Consider Theorem 1.8 with \(s=2\), \(H(z)=\left( \frac{1+z}{1-z}\right) ^{\alpha }\) and \(g'(z)= h'(z)-\gamma -z\). Then H(z) is convex univalent and condition (1.18) becomes (1.24). Applying this for (1.26) gives us

$$\begin{aligned} \left| \arg \left\{ \frac{f'(z)-\gamma -z}{h'(z)-\gamma -z}\right\} \right| < \frac{\alpha \pi }{2},\quad z\in \mathbb D. \end{aligned}$$
(1.28)

Now, applying (1.25), we have

$$\begin{aligned}&~&\left| \arg \{f'(z)-\gamma -z\}\right| - \left| \arg \{h'(z)-\gamma -z\}\right| \\\le & {} \left| \arg \{f'(z)-\gamma -z\}-\arg \{h'(z)-\gamma -z\}\right| \\= & {} \left| \arg \left\{ \frac{f'(z)-\gamma -z}{h'(z)-\gamma -z}\right\} \right| \\< & {} \frac{\alpha \pi }{2},\quad z\in \mathbb D \end{aligned}$$

because of (1.28).
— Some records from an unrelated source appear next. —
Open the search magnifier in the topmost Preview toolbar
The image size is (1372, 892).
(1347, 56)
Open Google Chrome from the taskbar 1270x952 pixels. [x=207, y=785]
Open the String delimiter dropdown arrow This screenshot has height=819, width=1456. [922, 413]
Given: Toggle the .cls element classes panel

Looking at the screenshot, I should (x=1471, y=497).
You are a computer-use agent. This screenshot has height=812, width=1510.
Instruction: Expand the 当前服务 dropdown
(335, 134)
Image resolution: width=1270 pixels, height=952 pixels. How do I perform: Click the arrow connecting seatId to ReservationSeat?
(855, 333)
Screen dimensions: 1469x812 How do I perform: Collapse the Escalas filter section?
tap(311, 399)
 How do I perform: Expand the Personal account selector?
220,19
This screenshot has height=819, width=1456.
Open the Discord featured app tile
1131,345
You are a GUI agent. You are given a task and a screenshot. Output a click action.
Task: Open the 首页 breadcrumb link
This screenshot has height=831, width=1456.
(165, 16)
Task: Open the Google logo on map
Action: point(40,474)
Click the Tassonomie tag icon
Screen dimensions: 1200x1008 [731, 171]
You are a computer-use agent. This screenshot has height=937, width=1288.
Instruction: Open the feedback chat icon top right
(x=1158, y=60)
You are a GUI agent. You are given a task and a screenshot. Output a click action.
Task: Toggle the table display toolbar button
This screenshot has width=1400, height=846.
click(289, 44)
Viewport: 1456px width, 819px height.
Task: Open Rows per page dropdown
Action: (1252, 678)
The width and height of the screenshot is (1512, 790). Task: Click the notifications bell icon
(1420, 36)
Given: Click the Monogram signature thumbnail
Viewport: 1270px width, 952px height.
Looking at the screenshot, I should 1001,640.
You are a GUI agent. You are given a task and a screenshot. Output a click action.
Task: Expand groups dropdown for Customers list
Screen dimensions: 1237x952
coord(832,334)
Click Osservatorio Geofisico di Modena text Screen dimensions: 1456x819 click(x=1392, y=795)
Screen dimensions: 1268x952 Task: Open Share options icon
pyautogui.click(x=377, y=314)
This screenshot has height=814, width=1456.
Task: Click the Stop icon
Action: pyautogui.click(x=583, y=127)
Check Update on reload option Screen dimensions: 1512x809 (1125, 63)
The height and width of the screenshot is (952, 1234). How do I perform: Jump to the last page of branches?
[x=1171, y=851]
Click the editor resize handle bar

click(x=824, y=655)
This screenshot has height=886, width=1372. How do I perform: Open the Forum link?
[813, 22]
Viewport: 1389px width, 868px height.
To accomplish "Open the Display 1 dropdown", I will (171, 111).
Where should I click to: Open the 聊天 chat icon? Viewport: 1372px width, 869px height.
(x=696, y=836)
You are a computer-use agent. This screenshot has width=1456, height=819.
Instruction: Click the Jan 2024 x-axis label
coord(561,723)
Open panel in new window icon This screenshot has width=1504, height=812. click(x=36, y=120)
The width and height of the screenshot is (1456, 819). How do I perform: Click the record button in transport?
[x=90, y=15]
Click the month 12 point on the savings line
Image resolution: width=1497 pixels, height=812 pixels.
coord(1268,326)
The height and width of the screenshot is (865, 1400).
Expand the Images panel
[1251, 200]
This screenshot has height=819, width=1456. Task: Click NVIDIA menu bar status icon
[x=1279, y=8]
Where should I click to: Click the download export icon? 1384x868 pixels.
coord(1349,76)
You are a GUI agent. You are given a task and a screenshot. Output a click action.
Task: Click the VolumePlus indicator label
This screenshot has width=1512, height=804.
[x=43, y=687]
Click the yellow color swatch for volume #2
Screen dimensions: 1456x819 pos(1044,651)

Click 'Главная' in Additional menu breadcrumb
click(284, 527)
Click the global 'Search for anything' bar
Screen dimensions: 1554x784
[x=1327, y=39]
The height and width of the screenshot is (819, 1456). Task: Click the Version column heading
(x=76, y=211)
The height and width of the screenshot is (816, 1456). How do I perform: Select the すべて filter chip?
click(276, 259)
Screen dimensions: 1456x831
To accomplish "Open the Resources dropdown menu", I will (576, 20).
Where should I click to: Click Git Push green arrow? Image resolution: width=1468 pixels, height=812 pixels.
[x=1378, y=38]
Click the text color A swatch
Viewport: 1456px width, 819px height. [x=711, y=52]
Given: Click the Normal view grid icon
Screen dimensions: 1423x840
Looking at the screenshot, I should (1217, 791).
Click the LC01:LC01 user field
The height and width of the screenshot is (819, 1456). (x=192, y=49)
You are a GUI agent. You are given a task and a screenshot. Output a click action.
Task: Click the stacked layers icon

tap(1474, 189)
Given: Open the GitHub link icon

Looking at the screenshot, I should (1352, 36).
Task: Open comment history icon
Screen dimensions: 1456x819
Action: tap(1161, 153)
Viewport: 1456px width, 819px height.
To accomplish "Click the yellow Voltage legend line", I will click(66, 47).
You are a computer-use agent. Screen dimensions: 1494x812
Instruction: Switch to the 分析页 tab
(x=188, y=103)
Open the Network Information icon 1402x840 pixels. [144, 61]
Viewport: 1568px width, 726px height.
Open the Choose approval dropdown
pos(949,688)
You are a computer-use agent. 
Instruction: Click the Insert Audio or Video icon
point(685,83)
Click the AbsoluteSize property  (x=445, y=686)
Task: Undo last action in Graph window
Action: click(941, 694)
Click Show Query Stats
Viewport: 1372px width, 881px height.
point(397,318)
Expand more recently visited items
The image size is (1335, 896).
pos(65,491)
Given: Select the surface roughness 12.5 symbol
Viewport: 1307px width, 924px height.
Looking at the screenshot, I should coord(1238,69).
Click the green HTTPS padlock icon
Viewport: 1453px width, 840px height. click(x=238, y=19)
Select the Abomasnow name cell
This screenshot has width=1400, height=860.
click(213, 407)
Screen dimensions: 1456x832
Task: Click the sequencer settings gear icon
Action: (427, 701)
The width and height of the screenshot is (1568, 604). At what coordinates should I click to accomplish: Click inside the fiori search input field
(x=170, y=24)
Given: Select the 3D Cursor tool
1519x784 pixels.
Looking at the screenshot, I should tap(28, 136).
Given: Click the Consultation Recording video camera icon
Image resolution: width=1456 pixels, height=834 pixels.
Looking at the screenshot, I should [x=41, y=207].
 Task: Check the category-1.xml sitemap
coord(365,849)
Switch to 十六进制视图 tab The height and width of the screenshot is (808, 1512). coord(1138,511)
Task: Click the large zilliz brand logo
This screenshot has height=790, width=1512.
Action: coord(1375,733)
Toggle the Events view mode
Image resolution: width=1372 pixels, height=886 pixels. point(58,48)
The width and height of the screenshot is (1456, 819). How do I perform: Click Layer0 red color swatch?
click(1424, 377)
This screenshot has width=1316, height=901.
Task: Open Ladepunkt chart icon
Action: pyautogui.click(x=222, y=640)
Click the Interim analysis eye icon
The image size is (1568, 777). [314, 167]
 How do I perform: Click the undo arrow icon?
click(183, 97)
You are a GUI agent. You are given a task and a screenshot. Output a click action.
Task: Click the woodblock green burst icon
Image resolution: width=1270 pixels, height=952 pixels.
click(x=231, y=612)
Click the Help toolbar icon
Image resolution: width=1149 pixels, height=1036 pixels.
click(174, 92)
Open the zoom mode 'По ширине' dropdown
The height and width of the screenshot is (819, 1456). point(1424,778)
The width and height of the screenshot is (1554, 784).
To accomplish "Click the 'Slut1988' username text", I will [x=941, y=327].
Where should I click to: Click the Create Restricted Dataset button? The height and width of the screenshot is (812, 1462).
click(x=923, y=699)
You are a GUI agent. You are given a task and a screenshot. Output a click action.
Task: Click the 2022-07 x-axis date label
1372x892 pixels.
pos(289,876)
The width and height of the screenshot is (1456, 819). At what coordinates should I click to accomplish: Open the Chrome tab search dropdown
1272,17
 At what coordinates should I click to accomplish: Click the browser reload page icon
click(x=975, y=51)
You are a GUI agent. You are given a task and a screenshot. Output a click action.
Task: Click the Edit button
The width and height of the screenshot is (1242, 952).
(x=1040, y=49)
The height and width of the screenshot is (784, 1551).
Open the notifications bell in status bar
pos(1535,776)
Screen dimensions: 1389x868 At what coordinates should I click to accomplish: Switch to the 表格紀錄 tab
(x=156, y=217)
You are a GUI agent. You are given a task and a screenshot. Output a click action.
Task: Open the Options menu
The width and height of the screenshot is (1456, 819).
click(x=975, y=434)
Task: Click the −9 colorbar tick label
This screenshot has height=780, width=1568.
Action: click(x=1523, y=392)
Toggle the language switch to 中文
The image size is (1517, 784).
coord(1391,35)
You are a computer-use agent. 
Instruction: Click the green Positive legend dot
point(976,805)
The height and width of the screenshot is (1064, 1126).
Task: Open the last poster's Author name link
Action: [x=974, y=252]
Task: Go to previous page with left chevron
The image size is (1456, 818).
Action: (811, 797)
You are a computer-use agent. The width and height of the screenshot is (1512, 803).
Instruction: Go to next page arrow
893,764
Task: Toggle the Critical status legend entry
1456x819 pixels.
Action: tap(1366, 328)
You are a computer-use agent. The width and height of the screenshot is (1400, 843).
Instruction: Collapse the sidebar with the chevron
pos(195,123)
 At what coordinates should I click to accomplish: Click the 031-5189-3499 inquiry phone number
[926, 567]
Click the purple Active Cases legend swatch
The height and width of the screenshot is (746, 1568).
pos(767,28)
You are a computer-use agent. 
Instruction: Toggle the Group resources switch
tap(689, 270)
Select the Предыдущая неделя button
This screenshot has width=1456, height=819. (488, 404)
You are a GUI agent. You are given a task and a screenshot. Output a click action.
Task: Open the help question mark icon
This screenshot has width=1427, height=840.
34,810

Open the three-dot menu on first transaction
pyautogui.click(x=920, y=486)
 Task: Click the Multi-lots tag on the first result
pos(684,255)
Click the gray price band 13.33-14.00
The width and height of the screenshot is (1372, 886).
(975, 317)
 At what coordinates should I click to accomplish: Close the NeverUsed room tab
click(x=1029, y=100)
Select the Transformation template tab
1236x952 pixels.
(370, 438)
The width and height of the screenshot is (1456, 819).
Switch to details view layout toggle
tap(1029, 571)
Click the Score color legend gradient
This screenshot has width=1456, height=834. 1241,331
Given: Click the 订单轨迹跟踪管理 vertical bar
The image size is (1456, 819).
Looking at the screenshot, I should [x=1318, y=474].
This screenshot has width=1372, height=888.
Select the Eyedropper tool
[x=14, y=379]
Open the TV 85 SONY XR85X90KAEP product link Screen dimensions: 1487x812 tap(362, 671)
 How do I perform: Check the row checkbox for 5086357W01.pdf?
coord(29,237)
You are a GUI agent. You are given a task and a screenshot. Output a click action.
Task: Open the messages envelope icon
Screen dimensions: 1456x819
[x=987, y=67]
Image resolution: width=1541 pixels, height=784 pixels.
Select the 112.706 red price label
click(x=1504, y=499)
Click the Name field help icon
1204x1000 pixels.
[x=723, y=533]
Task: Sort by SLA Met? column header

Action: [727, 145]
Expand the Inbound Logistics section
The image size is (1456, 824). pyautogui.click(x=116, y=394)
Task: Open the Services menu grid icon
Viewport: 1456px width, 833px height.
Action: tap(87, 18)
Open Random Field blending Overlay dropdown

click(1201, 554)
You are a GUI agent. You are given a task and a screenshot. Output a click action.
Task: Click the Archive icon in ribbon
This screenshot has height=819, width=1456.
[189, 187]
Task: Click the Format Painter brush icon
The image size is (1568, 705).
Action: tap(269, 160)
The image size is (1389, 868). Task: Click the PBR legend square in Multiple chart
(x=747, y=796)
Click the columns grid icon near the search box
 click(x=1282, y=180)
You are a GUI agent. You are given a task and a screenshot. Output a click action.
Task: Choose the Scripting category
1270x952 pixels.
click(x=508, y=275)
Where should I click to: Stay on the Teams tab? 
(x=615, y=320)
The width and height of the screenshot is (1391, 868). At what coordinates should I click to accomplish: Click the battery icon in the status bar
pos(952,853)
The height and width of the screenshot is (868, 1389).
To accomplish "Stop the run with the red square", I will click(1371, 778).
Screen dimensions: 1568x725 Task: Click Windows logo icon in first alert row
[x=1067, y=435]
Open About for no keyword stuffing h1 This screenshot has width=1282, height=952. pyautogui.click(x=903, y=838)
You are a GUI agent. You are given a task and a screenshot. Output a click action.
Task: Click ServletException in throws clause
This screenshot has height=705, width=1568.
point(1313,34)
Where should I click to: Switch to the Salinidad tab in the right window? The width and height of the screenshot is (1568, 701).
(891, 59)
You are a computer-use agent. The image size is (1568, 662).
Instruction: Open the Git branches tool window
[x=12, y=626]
So we have

$$\begin{aligned} \left| \arg \{f'(z)-\gamma -z\}\right|\le & {} \frac{\alpha \pi }{2}+ \left| \arg \{h'(z)-\gamma -z\}\right| \\< & {} \frac{(\alpha +\beta )\pi }{2},\quad z\in \mathbb D. \end{aligned}$$

A simple geometric observation shows that

$$\begin{aligned} \left| \arg \{f'(z)\}\right| < \left| \arg \{f'(z)-\gamma -z\}\right| ,\quad z\in \mathbb D,\quad \gamma \in (1,\infty ]. \end{aligned}$$

Therefore,

$$\begin{aligned} \left| \arg \{f'(z)\}\right|< \left| \arg \{f'(z)-\gamma -z\}\right| <\frac{(\alpha +\beta )\pi }{2},\quad z\in \mathbb D. \end{aligned}$$

\(\square \)

Condition (1.27) implies that f(z) is strongly close-to-convex of order \(\alpha +\beta \) with respect convex function \(g(z)=z\). We obtain more when \(\alpha +\beta \le 1\) in the following corollary.

Corollary 1.12

Assume that \(h(z)\in \mathcal H\) and

$$\begin{aligned} \mathfrak {Re}\frac{h'(z)-\gamma -z}{z(h''(z)-1)}>0,\quad z\in \mathbb D \end{aligned}$$
(1.29)

for some \(\gamma \in (1,\infty ]\) and

$$\begin{aligned} \left| \arg \{h'(z)-\gamma -z\}\right| <\frac{\beta \pi }{2},\quad z\in \mathbb D, \end{aligned}$$
(1.30)

for some \(\beta \in (0,1]\). Assume that \(f(z)\in \mathcal H\) and

$$\begin{aligned} \left| \arg \frac{f''(z)-1}{h''(z)-1}\right| <\frac{\alpha \pi }{2},\quad z\in \mathbb D, \end{aligned}$$
(1.31)

for some \(\alpha \in (0,1-\beta ]\). Furthermore, assume that

$$\begin{aligned} F(z)=\frac{f'(z)-\gamma -z}{h'(z)-\gamma -z} \end{aligned}$$

is analytic in \(\mathbb D\) with \(F(0)=1\). Then

$$\begin{aligned} \mathfrak {Re}\{f'(z)\}>0,\quad z\in \mathbb D. \end{aligned}$$
(1.32)

Proof

We have \(\alpha +\beta \le 1\), then by Theorem 1.11, we have

$$\begin{aligned} \left| \arg \{f'(z)\}\right| < \frac{(\alpha +\beta )\pi }{2}\le \frac{\pi }{2},\quad z\in \mathbb D. \end{aligned}$$

This gives (1.32). \(\square \)

Condition (1.32) implies the univelence f(z) in \(\mathbb D\) by Noshiro–Warshawski’s theorem.